ENTRIES PROVIDED Start Marker

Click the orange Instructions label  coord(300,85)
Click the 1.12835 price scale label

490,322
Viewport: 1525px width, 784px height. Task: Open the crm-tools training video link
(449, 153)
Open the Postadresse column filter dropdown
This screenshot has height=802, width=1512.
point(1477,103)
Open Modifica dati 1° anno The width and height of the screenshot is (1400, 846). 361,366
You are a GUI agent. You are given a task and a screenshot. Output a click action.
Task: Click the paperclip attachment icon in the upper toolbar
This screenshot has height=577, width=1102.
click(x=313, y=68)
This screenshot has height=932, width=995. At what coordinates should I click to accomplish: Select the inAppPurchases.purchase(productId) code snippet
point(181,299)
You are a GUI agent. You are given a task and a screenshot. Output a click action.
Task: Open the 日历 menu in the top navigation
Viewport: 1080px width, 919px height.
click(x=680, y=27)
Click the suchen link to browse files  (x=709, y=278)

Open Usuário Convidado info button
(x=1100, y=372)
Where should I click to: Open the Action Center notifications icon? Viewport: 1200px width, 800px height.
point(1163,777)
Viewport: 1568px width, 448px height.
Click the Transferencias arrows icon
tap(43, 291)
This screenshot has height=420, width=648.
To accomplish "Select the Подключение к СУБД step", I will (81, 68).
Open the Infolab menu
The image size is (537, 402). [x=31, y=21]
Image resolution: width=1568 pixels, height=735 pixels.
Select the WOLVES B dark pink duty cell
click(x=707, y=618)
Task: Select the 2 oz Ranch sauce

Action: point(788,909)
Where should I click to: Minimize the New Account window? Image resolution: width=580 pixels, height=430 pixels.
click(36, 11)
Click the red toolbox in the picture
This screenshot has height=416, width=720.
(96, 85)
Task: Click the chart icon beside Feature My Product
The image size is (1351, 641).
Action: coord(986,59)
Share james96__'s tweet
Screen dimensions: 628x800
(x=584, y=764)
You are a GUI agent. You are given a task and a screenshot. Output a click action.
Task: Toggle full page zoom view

ENTRIES PROVIDED End Marker

WHAT TO PRODUCE - Copy out each line of the data above, exactly, if it lies between the line holding "Where should I click to: Minimize" and the line holding "Task: Click the chart", inclusive; copy no other line.

ANSWER SECTION -
Where should I click to: Minimize the New Account window? Image resolution: width=580 pixels, height=430 pixels.
click(36, 11)
Click the red toolbox in the picture
This screenshot has height=416, width=720.
(96, 85)
Task: Click the chart icon beside Feature My Product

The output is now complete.